#30099 closed defect (bug) (invalid)
fetch_feed does not properly parse URLs with query strings
Reported by: | leereamsnyder | Owned by: | |
---|---|---|---|
Milestone: | Priority: | normal | |
Severity: | normal | Version: | 4.0 |
Component: | General | Keywords: | |
Focuses: | Cc: |
Description
Using fetch_feed with this url:
http://www.ibm.com/developerworks/views/global/rss/libraryview.jsp?&contentarea_by=global&topic_by=BlueMix&product_by=&type_by=All%20Types&search_by=&industry_by=&sort_by=Date&series_title_by=
the function Simplepie::IRI::parse_iri decodes it to this (using a print_r($match) ):
Array ( [0] => http://www.ibm.com/developerworks/views/global/rss/libraryview.jsp?contentarea_by=global&topic_by=BlueMix&product_by=&type_by=All%20Types&search_by=&industry_by=&sort_by=Date&series_title_by= [1] => http: [scheme] => http [2] => http [3] => //www.ibm.com [authority] => www.ibm.com [4] => www.ibm.com [path] => /developerworks/views/global/rss/libraryview.jsp [5] => /developerworks/views/global/rss/libraryview.jsp [6] => ?contentarea_by=global& [query] => contentarea_by=global& [7] => contentarea_by=global& [8] => #038;topic_by=BlueMix&product_by=&type_by=All%20Types&search_by=&industry_by=&sort_by=Date&series_title_by= [fragment] => 038;topic_by=BlueMix&product_by=&type_by=All%20Types&search_by=&industry_by=&sort_by=Date&series_title_by= [9] => 038;topic_by=BlueMix&product_by=&type_by=All%20Types&search_by=&industry_by=&sort_by=Date&series_title_by= )

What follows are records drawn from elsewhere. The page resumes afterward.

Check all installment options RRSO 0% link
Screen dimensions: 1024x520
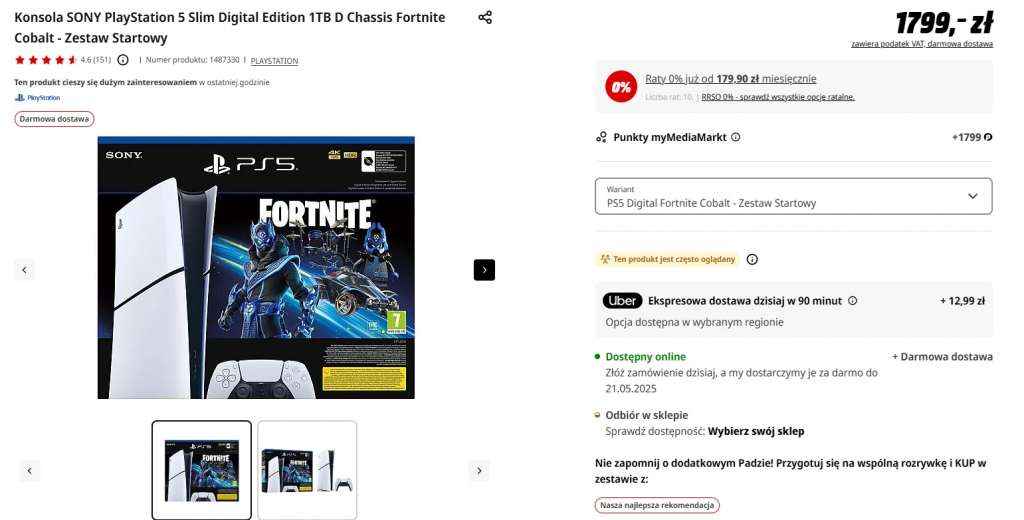pos(778,97)
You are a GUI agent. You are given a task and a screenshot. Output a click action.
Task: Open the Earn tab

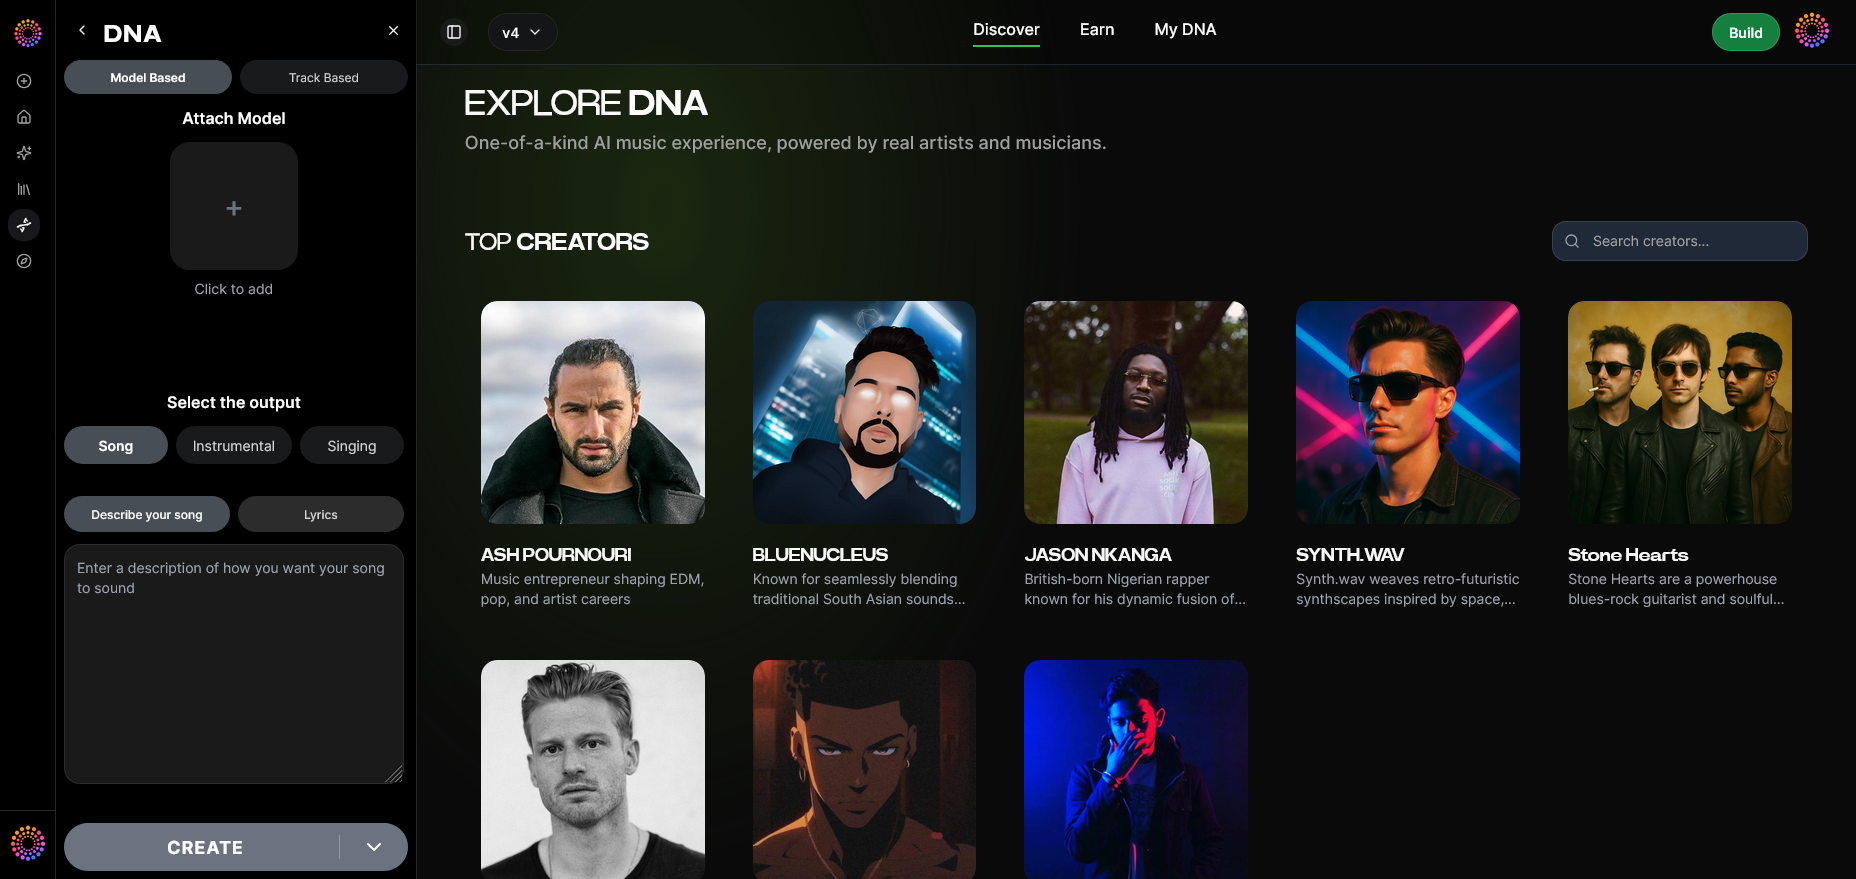(1097, 30)
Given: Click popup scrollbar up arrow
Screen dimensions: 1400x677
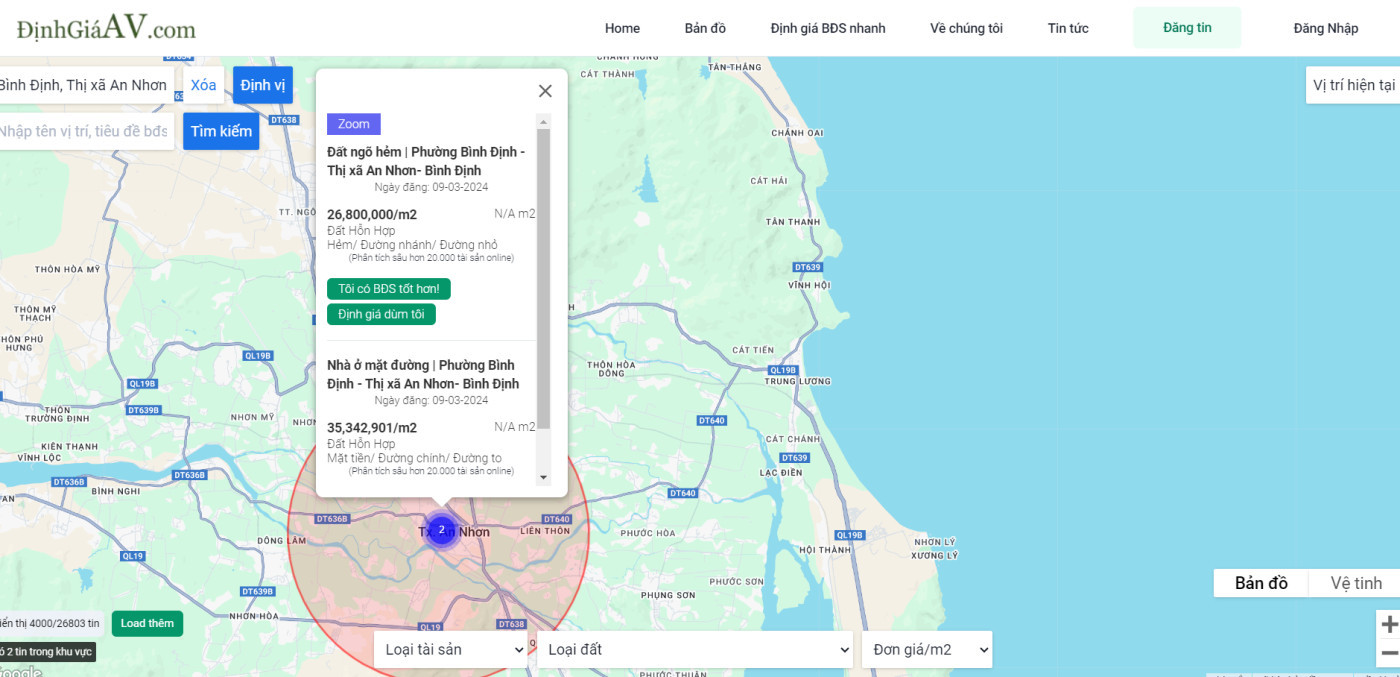Looking at the screenshot, I should click(544, 121).
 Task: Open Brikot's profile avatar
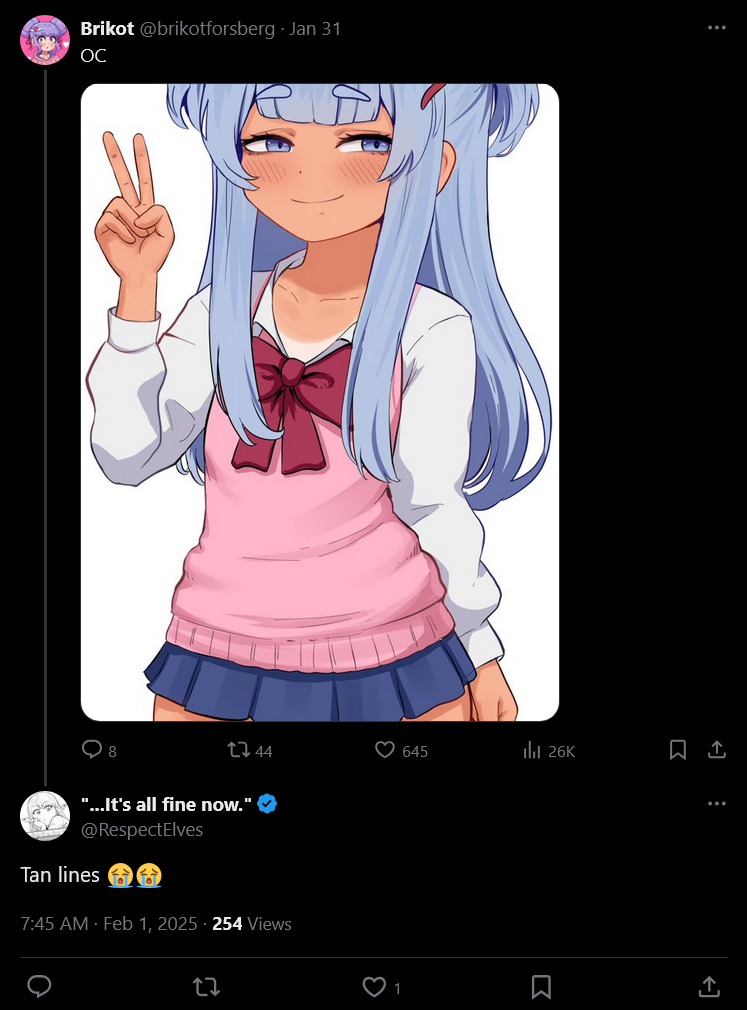click(x=45, y=40)
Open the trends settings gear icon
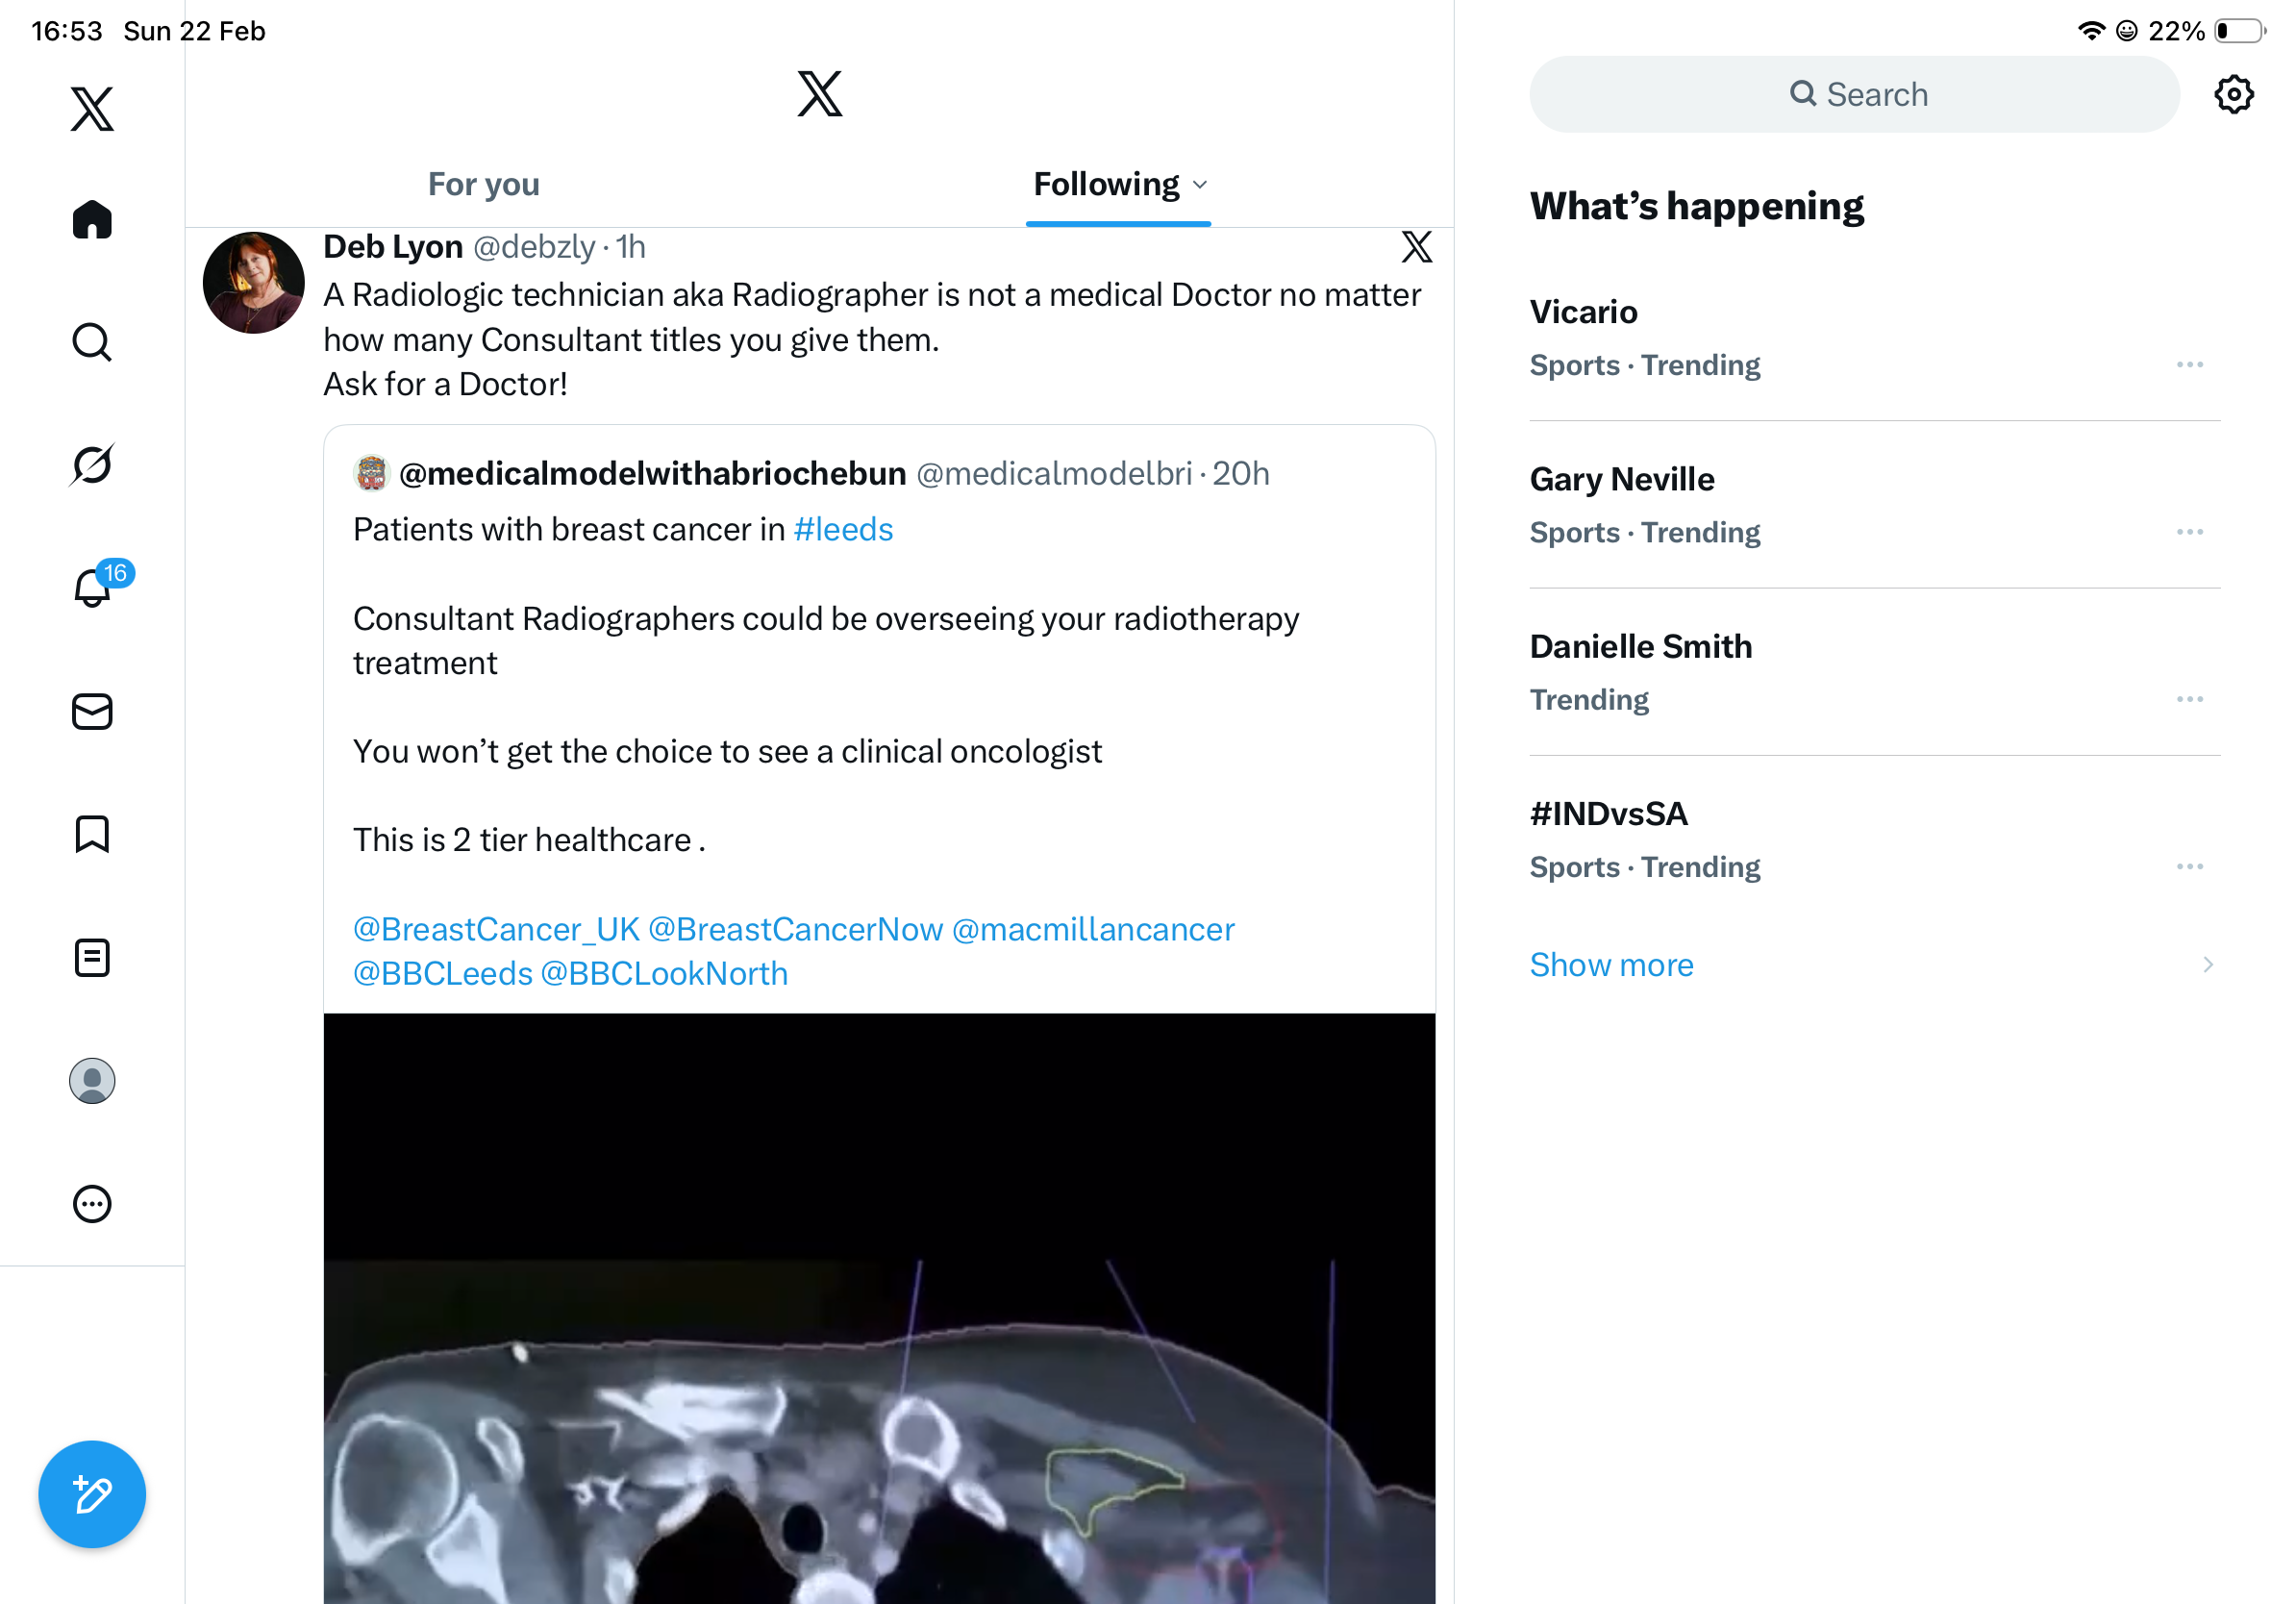2296x1604 pixels. click(x=2233, y=95)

The $match[query] appears to be stopping at the first parameter, and the rest is thrown in to $match[fragment] incorrectly.
Weirder: the first ampersand (but only the first) appears to be html encoded to '#&038;', which has a '#', which is why the fragment starts with '038;'. I can't for the life of me explain where in parse_iri it's being escaped.
Change History (3)
Note: See
TracTickets for help on using
tickets.
I am unable to reproduce this with the given url. I took the parse_iri function and copied it out to a different file for testing. I then passed it the url give in the ticket. The return was normal.
Here is the example I did. The first url is prior to the trim(), the second url is after the trim, and then the array is print_r( $match ).
Example: http://jmortensen.bluehoststaff.com/IRI
It seems to me that the url encoding is happening somewhere else.